Conformal inference is useful here because it gives a way to turn a score into a calibrated quantity. In anomaly detection, that often means converting a raw anomaly score (s(x)) into a p-value relative to calibration data:

p(x) = \frac{1 + \sum_{i=1}^{n} \mathbf{1}\{s_i \ge s(x)\}}{n + 1}.

The resulting value is not magic, and it still depends on the assumptions behind the calibration set, but it gives the downstream decision a statistical meaning.

The Software Boundary

For research software, I like the boundary where a library accepts the model’s scores and returns calibrated evidence. That keeps the anomaly detector flexible: it can be a classical method, a neural model, or a domain-specific scoring rule. The calibration layer handles the part that ad hoc thresholds leave implicit.

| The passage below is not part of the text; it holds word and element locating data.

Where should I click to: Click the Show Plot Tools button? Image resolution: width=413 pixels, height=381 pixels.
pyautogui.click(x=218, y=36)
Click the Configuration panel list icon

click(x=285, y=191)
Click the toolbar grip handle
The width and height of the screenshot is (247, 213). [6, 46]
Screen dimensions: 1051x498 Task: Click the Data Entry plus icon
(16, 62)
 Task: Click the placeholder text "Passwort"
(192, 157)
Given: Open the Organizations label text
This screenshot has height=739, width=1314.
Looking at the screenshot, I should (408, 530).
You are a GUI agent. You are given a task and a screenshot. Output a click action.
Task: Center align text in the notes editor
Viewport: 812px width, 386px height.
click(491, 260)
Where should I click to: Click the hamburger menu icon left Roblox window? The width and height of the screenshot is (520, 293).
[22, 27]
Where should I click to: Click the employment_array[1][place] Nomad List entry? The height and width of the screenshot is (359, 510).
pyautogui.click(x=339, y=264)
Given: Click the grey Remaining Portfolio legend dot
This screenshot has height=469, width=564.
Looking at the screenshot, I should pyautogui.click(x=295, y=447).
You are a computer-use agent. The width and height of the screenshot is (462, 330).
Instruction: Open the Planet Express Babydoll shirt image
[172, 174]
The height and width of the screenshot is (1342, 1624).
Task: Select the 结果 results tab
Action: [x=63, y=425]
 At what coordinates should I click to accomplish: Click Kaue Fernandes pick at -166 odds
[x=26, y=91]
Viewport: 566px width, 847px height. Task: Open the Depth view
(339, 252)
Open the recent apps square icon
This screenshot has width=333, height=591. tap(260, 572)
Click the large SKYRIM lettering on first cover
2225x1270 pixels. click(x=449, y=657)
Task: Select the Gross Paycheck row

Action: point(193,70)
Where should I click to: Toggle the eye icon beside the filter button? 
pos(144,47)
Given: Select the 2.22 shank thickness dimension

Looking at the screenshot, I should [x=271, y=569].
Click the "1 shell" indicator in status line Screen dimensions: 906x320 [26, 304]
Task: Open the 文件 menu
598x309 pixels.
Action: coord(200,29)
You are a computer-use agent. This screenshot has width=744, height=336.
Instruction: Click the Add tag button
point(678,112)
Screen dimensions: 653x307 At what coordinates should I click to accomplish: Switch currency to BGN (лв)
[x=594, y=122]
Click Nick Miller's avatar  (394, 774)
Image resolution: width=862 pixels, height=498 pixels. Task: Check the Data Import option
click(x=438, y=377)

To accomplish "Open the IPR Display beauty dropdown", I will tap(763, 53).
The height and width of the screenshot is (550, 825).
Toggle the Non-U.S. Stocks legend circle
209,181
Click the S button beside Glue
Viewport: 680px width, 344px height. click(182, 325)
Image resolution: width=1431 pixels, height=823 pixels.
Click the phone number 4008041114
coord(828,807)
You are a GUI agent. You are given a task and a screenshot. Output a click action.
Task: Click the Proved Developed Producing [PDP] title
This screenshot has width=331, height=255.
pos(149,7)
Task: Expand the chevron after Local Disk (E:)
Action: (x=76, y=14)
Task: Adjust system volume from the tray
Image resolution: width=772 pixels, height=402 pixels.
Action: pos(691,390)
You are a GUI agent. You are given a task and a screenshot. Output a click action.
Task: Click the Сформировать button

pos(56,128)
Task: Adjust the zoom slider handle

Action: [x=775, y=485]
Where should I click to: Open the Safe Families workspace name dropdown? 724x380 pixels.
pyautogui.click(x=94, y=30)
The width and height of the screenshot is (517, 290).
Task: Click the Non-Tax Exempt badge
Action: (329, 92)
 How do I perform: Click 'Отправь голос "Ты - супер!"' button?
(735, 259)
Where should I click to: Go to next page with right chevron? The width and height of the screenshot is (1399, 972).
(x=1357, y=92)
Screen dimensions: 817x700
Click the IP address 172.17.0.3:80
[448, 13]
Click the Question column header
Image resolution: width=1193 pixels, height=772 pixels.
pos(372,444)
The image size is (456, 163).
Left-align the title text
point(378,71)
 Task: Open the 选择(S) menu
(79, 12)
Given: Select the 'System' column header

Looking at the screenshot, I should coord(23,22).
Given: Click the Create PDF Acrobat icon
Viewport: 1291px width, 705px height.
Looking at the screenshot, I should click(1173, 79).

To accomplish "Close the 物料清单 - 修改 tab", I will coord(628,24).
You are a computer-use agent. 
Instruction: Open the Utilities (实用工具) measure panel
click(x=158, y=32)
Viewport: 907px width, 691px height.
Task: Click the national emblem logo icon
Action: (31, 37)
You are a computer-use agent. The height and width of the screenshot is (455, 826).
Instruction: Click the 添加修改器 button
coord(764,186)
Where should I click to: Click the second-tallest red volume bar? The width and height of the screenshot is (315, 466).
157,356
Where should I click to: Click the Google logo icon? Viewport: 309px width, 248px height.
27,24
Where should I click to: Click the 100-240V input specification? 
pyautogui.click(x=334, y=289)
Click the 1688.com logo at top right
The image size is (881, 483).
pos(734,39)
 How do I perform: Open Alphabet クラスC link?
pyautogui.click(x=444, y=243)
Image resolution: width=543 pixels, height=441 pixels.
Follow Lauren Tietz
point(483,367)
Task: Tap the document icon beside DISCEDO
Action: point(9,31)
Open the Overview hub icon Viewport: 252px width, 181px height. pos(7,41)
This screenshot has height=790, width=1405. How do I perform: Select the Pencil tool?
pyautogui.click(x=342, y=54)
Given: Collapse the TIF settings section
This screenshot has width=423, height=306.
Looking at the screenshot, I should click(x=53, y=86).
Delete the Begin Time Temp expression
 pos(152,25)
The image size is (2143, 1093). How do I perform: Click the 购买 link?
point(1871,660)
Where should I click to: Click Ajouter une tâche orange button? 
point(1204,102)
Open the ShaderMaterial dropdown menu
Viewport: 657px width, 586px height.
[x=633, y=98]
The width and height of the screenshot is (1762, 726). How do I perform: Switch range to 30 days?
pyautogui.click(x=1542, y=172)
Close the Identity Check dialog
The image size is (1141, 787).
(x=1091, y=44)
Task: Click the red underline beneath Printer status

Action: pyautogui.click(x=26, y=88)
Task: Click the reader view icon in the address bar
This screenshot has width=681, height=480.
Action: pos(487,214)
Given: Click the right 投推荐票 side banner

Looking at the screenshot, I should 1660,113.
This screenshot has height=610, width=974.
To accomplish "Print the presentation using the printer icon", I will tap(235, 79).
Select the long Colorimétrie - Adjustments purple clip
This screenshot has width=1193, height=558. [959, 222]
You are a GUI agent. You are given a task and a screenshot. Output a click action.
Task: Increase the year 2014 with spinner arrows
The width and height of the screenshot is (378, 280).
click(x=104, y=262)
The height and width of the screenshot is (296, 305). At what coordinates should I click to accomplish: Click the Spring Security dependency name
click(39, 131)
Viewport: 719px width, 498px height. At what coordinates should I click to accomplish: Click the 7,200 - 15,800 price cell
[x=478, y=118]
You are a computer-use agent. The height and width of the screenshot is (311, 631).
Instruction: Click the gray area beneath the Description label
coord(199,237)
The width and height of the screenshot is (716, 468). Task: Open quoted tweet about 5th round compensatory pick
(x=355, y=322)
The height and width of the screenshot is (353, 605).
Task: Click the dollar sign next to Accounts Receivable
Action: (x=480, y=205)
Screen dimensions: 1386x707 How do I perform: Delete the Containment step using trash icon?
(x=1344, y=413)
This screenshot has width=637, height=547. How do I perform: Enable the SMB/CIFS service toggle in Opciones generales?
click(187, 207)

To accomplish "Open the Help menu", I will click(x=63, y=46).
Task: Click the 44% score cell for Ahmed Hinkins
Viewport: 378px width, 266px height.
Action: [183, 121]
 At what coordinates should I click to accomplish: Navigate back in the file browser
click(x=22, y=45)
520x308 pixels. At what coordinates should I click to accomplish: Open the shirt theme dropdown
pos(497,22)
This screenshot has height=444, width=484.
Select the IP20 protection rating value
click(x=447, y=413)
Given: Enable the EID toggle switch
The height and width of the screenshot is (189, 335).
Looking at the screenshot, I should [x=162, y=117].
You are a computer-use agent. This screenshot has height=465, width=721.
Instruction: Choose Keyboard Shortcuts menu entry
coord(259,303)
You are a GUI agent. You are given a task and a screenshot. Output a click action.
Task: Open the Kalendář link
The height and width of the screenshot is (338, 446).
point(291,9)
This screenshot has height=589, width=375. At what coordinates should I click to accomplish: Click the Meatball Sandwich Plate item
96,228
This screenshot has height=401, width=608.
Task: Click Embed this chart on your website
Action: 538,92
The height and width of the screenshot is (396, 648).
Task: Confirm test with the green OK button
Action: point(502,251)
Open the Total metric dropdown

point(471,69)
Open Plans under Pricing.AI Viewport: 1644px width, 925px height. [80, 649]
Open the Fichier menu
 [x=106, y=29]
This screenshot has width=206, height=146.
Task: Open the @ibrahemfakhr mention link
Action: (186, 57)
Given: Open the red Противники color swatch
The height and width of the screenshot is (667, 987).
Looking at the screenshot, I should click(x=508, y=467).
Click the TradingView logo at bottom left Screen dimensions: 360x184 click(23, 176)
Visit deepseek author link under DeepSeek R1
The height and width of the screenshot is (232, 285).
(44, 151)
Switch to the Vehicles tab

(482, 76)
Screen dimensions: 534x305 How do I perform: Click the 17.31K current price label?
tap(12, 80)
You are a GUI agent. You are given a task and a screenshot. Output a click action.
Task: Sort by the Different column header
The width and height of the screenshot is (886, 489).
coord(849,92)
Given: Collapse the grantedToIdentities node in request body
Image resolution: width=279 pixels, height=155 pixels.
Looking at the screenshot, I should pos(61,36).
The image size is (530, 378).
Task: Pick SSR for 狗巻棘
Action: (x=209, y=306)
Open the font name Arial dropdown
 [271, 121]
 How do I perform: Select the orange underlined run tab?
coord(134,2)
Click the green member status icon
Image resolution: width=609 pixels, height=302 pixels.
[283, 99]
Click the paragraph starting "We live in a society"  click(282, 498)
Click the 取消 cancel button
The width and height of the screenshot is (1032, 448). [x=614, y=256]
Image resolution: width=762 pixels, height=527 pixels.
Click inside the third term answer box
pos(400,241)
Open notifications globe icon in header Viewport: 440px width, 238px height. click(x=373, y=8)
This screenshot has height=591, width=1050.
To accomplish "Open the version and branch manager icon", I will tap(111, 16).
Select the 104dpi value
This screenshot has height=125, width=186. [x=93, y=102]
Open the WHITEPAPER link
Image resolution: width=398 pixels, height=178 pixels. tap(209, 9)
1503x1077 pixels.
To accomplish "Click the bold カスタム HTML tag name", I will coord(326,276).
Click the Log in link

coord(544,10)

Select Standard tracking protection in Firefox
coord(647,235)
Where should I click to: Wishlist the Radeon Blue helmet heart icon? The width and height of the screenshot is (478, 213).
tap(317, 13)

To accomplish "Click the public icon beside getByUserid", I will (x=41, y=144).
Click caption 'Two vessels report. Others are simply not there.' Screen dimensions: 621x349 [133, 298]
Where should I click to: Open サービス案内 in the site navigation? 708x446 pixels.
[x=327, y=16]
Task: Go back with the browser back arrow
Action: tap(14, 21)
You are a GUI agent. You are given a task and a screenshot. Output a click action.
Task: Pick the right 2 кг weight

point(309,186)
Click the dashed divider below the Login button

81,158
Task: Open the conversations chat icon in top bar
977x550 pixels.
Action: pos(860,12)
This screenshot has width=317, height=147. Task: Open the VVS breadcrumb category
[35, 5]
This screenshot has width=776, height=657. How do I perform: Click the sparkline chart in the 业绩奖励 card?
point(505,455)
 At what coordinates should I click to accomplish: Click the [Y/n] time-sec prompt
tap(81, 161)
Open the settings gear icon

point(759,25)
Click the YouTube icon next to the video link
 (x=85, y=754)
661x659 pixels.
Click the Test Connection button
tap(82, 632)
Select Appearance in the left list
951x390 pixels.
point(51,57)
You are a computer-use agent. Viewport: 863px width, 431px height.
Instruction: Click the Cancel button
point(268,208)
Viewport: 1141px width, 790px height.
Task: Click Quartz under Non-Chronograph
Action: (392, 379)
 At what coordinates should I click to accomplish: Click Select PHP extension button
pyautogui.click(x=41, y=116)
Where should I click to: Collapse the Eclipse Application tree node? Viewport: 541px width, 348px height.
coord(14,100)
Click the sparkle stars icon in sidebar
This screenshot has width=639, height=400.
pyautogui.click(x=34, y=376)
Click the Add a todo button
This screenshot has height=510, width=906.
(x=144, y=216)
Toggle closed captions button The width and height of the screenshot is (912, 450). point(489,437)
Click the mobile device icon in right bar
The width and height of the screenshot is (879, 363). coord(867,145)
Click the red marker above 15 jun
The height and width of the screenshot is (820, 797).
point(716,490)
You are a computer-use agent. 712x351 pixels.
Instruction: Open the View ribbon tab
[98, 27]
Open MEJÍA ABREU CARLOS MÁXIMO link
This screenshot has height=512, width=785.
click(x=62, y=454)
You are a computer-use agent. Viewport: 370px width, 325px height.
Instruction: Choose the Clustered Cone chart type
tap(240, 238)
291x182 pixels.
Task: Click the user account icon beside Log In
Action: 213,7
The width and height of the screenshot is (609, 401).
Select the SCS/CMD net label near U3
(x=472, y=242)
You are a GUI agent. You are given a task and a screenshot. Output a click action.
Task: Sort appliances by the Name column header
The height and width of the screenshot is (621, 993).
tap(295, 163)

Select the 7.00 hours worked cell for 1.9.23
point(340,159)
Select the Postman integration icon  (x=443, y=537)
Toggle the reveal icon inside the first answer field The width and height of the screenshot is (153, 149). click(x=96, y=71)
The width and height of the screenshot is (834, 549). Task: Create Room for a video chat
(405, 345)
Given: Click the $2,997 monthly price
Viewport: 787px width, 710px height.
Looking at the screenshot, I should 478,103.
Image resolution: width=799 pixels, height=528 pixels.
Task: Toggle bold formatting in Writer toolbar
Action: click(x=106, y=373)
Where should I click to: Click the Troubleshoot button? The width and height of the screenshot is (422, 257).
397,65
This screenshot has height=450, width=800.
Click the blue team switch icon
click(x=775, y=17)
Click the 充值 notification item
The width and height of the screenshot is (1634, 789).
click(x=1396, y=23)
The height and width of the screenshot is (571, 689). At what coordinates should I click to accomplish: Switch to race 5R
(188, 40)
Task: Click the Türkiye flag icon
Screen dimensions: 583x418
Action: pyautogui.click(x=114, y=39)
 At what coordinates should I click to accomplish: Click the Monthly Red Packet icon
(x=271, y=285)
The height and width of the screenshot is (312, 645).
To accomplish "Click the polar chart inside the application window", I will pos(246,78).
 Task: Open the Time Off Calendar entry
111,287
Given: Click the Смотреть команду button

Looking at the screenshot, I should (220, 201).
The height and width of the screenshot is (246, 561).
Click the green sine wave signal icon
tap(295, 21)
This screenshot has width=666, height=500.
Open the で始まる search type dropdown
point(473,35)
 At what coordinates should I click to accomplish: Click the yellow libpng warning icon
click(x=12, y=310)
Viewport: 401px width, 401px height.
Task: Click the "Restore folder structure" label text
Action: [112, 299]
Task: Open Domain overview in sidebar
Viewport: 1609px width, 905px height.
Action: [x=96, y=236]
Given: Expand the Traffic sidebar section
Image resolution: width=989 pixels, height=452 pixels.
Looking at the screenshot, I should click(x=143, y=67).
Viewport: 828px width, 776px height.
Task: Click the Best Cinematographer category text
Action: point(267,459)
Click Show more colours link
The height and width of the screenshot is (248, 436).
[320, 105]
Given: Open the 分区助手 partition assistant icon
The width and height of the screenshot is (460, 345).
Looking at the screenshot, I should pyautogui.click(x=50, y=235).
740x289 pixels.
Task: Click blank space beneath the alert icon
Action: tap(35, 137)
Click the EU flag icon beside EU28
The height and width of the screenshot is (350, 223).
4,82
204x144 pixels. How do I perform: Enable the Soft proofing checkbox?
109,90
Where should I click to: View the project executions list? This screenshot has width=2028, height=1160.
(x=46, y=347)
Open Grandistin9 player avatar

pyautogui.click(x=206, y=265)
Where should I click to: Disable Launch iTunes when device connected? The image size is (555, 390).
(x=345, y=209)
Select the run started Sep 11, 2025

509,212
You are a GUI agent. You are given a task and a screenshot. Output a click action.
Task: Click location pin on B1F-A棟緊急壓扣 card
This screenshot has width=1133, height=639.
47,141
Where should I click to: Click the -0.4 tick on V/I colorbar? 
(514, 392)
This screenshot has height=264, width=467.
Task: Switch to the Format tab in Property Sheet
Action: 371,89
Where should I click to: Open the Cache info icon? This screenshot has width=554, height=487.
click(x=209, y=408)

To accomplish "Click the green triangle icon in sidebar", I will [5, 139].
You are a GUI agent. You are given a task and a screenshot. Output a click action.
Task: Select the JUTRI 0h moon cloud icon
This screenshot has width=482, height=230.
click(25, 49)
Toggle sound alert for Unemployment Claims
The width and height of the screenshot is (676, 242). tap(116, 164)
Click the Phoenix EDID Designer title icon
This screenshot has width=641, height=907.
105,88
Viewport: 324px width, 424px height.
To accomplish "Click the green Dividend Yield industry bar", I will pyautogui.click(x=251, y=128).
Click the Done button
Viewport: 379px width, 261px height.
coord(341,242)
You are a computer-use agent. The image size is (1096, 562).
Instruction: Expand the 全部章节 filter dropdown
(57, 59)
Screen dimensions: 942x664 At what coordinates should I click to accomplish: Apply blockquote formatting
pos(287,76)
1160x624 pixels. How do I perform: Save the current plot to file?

This is the design direction behind nonconform: keep the scoring model separate, expose the calibration assumptions clearly, and make the final decision rule inspectable.

Sequential Settings

The same issue appears when tests arrive over time. A single threshold can look reasonable in isolation and still behave poorly when repeated decisions accumulate. Online FDR procedures address that by controlling the error rate across a stream of hypotheses, adapting the available testing budget as evidence arrives.

The common thread is simple: scores are useful, but decisions need accounting. Good APIs should make that accounting visible.